:: RECORDS FOR THIS EXERCISE
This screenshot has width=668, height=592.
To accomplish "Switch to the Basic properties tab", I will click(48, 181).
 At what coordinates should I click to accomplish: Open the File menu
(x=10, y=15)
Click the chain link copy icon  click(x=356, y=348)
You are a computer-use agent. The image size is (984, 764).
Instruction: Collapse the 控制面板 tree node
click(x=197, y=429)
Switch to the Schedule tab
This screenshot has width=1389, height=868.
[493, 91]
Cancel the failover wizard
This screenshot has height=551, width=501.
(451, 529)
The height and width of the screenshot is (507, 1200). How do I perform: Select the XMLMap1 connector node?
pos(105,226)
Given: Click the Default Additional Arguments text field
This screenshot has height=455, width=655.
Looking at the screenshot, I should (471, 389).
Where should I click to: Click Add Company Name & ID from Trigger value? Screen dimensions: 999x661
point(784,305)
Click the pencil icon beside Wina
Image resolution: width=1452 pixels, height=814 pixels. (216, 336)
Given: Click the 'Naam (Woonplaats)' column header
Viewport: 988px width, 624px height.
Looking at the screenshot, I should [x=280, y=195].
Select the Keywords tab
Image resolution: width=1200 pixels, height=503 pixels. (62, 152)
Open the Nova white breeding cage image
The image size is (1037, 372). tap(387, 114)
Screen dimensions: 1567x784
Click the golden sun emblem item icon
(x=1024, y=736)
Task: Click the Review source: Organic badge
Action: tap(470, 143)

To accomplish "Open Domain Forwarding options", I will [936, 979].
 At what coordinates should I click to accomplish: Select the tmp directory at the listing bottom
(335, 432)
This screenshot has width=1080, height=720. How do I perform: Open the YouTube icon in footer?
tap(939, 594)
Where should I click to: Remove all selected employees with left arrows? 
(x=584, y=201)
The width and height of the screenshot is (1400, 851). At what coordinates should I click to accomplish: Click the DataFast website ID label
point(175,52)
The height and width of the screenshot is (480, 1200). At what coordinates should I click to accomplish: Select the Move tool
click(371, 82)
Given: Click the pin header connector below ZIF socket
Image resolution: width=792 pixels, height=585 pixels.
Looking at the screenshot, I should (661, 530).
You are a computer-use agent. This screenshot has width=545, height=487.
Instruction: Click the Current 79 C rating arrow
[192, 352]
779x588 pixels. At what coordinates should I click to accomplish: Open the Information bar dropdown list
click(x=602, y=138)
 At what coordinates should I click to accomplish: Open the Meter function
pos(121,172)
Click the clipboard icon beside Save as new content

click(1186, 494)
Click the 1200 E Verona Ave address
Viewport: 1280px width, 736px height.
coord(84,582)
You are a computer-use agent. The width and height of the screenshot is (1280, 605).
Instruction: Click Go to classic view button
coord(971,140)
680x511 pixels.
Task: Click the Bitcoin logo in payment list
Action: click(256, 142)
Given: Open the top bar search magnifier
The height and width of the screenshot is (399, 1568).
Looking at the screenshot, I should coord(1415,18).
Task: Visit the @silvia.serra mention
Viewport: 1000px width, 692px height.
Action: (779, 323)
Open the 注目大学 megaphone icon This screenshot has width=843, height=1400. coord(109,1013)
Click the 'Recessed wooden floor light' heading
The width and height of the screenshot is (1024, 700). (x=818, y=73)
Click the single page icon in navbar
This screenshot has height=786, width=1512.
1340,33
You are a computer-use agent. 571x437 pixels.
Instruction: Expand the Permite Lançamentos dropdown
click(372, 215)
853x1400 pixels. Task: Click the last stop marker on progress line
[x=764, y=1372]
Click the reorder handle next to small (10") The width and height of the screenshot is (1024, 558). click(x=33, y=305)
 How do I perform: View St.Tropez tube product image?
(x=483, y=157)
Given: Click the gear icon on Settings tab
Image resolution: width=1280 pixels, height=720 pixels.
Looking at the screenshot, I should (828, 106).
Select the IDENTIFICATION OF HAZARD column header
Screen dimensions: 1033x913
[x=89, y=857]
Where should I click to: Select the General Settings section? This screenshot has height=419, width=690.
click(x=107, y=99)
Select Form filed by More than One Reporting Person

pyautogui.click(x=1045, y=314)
::::
■ **ABOUT THIS TASK**: Scan the data above for the string "Given" and copy each line where it appears.

■ **EXPECTED ANSWER**:
Given: Click the Default Additional Arguments text field
Given: Click the 'Naam (Woonplaats)' column header
Given: Click the pin header connector below ZIF socket
Given: Open the top bar search magnifier
Given: Click the gear icon on Settings tab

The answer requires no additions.